L’articolo 3 del Decreto Legge n. 127 del 21/09/2021 ha reso obbligatorio a partire dal 15 ottobre e fino (almeno) al 31 dicembre, termine di cessazione dello stato di emergenza, a chiunque svolga una attività lavorativa nel settore privato di possedere e di esibire, su richiesta, la certificazione verde COVID-19 al fine di poter accedere ai luoghi in cui l’attività lavorativa è svolta. La disposizione si applica a tutti i lavoratori del settore privato e quindi ciò vale anche per colf, badanti e baby-sitter. In questo articolo riepiloghiamo i punti più importanti del nuovo Decreto e in particolare come questo andrà ad impattare sui rapporti di lavoro di colf e badanti.
Alla nuova norma sono soggetti tutti i lavoratori, fatti salvi i soggetti esenti dalla campagna vaccinale sulla base di idonea certificazione medica rilasciata secondo i criteri definiti con circolare del Ministero della salute (comma 3 D.L. n. 127).
Il certificato verde, o più comunemente, green pass si ottiene:
- 15 giorni dopo aver effettuato la prima dose di vaccino o il vaccino monodose;
- completando il ciclo vaccinale;
- con risultato negativo a un tampone molecolare nelle ultime 72 ore o rapido nelle 48 ore precedenti;
- dopo la guarigione al COVID-19 nei 6 mesi precedenti.
Per quanto concerne la possibilità di ottenere la certificazione verde tramite risultato negativo a un tampone, non è previsto che il costo di tali esami sia a carico del datore di lavoro, per cui saranno eventualmente i lavoratori stessi a dover sostenere il costo.
Visto quanto definito dal IV comma del Decreto a dover vigilare sul possesso dei requisiti saranno i datori di lavoro stessi, i quali dovranno definire le modalità di controllo entro il 15 ottobre 2021.

INSIEME DI RIGHE

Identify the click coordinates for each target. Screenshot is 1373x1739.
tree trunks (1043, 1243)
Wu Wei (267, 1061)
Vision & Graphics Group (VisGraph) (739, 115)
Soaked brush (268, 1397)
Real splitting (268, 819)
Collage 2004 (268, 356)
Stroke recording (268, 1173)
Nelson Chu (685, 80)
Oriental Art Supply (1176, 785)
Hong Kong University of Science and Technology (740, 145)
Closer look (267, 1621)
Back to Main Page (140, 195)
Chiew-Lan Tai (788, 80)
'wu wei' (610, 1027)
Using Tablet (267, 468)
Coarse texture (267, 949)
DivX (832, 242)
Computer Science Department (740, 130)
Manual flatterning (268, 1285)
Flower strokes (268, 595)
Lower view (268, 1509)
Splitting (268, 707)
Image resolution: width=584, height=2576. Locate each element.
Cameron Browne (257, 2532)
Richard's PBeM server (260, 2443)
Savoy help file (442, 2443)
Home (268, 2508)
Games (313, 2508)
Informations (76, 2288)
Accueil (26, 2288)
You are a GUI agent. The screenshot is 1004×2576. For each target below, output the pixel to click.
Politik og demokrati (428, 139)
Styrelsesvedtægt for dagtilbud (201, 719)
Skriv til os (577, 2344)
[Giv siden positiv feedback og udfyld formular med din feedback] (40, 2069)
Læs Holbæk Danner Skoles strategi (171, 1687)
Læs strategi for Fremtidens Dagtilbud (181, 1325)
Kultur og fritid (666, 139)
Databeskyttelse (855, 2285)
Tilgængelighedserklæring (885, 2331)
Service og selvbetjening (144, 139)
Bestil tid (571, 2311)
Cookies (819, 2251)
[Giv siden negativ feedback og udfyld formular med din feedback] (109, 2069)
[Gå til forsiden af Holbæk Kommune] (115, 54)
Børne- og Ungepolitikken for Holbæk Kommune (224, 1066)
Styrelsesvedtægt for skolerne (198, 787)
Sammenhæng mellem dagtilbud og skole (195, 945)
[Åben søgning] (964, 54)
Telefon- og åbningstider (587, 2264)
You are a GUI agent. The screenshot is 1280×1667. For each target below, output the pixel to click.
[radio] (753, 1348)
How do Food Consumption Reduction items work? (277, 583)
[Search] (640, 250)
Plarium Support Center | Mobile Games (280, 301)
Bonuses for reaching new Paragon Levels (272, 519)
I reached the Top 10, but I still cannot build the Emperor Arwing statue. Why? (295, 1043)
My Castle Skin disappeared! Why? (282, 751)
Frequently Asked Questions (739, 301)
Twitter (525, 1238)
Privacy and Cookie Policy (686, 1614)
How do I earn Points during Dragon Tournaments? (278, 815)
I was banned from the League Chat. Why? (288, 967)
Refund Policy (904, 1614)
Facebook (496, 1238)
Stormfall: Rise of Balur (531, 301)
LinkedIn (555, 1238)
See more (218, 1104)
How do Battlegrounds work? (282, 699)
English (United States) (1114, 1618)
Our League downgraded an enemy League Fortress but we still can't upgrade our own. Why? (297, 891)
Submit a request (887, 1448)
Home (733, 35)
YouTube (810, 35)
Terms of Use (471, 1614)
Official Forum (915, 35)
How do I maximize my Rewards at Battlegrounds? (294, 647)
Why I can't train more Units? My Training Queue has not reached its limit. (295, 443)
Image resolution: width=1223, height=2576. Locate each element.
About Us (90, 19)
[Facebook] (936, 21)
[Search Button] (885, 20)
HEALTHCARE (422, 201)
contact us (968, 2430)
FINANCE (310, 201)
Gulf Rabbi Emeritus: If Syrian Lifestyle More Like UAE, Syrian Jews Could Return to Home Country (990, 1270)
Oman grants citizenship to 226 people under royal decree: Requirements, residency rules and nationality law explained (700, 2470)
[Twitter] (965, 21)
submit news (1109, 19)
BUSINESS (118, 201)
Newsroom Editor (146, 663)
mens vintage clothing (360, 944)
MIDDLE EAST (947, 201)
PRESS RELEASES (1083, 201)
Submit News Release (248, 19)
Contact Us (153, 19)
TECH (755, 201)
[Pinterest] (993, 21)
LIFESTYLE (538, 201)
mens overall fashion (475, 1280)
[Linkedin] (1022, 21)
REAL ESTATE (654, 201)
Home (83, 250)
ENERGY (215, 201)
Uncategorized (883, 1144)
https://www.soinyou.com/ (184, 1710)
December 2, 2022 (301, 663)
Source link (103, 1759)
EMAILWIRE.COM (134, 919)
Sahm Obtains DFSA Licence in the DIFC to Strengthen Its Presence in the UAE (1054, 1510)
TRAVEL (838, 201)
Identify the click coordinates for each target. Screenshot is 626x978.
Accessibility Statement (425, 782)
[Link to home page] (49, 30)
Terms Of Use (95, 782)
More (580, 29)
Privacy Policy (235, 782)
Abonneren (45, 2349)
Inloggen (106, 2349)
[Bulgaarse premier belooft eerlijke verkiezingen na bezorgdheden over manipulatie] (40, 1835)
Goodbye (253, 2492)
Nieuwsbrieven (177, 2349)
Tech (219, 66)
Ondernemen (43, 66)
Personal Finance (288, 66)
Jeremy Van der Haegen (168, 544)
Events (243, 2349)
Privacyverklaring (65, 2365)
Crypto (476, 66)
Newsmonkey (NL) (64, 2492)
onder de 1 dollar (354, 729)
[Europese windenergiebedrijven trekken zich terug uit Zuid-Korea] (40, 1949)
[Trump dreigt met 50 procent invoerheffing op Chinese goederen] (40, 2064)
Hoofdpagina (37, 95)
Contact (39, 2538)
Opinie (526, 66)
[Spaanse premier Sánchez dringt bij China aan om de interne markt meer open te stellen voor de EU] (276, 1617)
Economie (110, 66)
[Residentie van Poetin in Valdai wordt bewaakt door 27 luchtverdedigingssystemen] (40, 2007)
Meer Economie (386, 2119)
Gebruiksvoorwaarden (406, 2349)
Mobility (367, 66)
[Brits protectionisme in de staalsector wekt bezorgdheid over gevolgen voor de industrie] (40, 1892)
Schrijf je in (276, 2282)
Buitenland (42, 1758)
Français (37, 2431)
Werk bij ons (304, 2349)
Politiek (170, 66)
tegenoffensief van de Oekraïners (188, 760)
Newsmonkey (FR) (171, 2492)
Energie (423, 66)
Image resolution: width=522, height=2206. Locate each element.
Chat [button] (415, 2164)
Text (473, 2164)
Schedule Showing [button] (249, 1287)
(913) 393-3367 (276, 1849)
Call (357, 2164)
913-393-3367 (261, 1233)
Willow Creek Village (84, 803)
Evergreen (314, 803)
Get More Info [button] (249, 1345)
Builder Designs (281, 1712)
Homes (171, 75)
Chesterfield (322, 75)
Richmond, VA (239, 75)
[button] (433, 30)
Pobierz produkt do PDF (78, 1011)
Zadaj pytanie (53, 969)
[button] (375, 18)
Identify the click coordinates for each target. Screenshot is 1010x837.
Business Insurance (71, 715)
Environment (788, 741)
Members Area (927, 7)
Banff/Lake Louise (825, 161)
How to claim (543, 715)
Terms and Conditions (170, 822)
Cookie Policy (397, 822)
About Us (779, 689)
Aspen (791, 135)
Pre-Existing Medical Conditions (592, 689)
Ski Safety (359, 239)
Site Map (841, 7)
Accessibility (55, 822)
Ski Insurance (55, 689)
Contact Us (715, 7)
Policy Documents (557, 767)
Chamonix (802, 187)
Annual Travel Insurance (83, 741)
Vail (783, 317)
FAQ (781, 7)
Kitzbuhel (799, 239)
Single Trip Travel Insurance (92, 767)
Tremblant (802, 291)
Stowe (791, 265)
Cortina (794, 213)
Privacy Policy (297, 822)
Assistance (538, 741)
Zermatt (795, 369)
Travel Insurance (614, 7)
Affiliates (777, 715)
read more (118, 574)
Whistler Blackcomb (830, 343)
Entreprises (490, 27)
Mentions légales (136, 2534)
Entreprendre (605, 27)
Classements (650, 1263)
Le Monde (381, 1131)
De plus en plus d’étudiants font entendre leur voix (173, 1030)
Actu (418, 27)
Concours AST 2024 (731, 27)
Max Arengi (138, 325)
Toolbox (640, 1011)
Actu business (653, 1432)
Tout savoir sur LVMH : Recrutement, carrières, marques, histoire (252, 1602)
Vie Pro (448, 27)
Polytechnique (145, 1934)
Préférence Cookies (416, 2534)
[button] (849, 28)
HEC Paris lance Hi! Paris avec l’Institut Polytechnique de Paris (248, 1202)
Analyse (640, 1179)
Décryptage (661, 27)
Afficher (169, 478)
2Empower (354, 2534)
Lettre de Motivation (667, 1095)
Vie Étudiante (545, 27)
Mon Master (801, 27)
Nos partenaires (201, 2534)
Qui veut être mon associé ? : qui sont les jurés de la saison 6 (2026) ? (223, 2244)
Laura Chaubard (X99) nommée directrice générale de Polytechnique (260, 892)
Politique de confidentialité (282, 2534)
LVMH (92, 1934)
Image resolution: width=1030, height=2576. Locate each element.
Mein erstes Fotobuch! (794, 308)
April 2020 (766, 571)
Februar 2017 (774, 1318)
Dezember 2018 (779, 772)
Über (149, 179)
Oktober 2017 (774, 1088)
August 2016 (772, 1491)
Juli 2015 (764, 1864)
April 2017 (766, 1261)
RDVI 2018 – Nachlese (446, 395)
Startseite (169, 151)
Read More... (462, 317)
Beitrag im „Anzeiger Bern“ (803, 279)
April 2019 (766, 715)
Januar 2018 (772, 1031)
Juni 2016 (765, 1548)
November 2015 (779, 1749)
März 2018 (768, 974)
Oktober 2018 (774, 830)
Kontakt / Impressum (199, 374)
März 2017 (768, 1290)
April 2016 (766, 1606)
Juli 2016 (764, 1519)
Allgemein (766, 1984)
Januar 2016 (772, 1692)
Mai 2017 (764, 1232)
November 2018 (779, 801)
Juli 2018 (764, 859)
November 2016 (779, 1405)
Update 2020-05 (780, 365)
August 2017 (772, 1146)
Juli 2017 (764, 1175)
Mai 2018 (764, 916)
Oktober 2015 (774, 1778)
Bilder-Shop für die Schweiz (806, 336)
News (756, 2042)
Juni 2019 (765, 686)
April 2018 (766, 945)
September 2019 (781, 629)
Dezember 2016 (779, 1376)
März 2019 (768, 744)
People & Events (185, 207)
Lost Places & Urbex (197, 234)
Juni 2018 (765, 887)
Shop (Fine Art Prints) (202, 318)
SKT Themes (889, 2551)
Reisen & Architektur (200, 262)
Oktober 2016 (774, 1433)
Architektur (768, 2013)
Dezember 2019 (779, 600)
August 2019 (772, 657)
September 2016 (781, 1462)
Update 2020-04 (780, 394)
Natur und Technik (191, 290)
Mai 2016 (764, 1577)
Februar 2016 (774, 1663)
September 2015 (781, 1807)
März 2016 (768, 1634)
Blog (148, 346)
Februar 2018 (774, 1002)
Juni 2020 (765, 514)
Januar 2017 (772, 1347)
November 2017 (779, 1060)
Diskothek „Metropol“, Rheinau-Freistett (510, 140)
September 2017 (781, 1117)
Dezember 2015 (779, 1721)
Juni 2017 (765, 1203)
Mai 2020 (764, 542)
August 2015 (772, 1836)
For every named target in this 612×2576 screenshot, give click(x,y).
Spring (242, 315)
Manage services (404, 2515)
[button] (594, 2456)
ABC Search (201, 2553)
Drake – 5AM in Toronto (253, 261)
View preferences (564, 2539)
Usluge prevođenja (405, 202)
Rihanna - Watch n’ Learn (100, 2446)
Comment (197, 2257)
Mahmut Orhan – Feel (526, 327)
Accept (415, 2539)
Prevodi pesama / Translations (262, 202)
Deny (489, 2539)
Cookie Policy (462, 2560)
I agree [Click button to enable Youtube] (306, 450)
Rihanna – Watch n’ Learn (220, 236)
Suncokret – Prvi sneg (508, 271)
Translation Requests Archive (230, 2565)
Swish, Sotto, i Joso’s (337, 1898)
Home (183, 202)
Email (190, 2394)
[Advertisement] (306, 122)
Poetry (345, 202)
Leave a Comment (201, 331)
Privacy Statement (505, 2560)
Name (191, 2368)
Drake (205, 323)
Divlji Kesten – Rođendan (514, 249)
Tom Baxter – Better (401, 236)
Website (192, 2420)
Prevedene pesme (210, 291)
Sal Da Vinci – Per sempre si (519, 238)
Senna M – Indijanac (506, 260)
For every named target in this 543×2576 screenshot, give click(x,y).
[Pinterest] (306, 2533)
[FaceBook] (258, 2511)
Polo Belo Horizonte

ATTIVITÀ RICHIESTA
Nel testo sul green pass per colf e badanti, entro quale data i datori di lavoro devono definire le modalità di controllo? Le righe provengono da una fonte diversa.

RISULTATO DEL COMPITO
Entro il 15 ottobre 2021.